Searchable buckets has also concept Primary and "other". If bucket's status is primary it can used for searches. CM manages this status between those buckets (e.g. when any peers restart, there have created a new bucket etc.). Basically this means that even you have SF=2 you can use only one bucket per time for searches. If SF=1 and that node which has searchable bucket goes down/unavailable status, SHs cannot access that data before another node (after CM told) has rebuild that bucket from replica to searchable (can take some times, depending on your node's HW, storage and bucket sizes). For that reason it's best to have SF at least 2.
In current days when we have enough good HW/OS (don't crash too often) I prefer that SF=2, RF=3 in all reasonable sized clusters.
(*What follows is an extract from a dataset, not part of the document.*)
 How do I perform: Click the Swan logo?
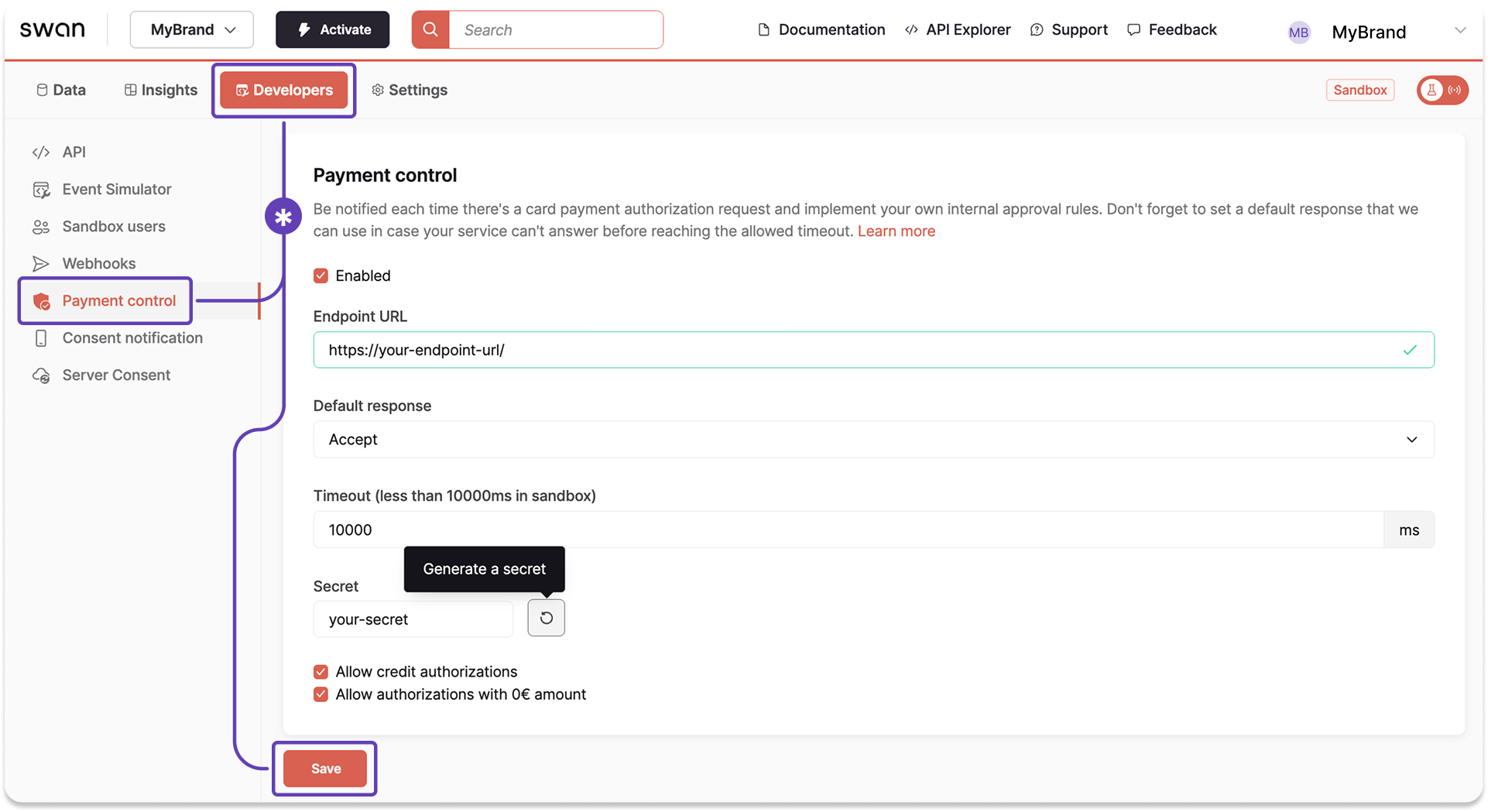click(51, 29)
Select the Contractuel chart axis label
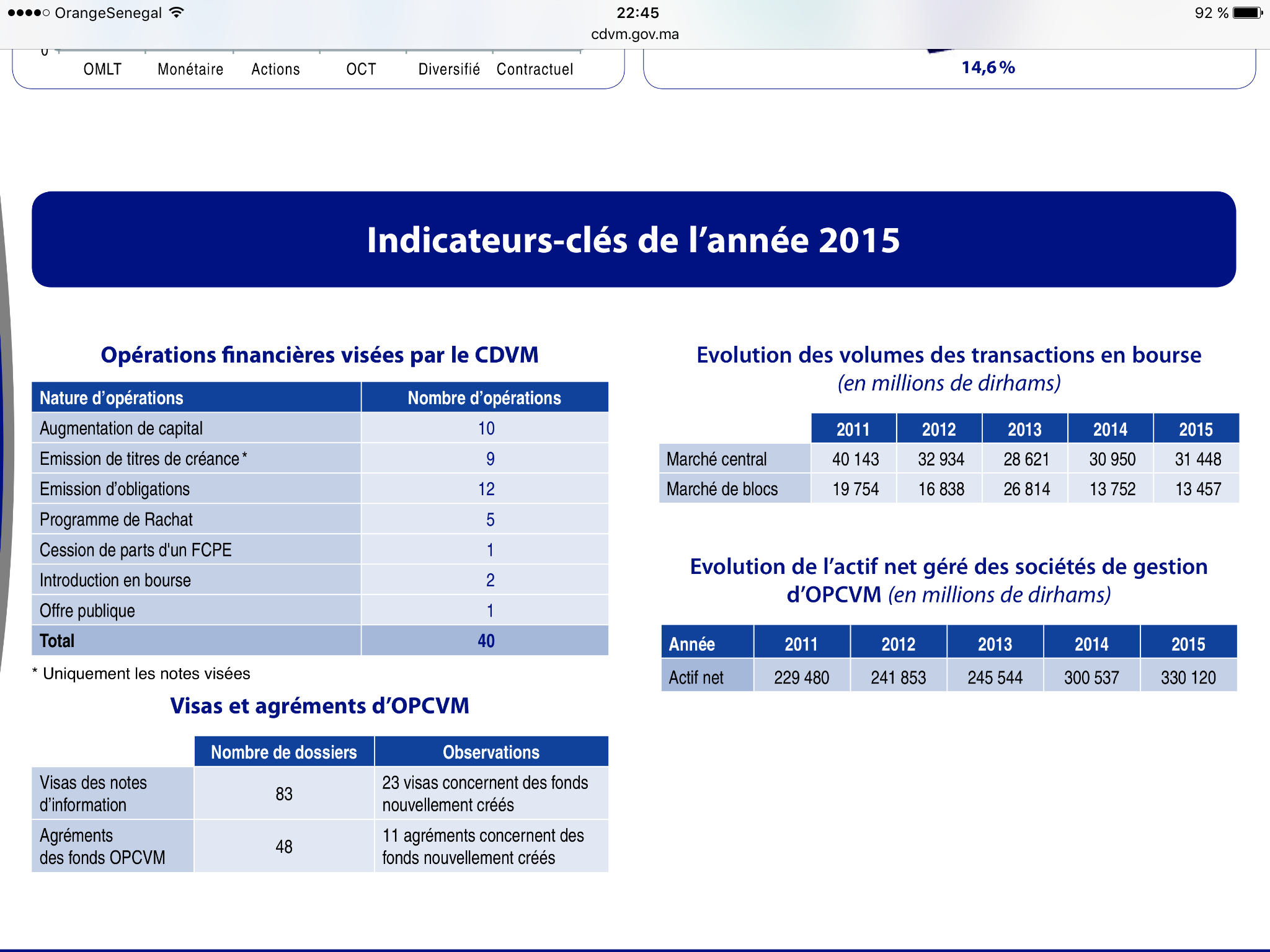 (x=535, y=69)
In most cases using bigger values is just wast of storage.
Of course it depends requirements for data availability in searches/alerts. So in some times there could be reasons to keep those bigger than normal.
Then if you are using smartstore then you must keep SF=RF=x.
r. Ismo
https://community.splunk.com/t5/Splunk-Search/Search-factor-vs-Replication-factor/m-p/421544
this discussion above go through that... very useful discussion will solve most of the questions you have.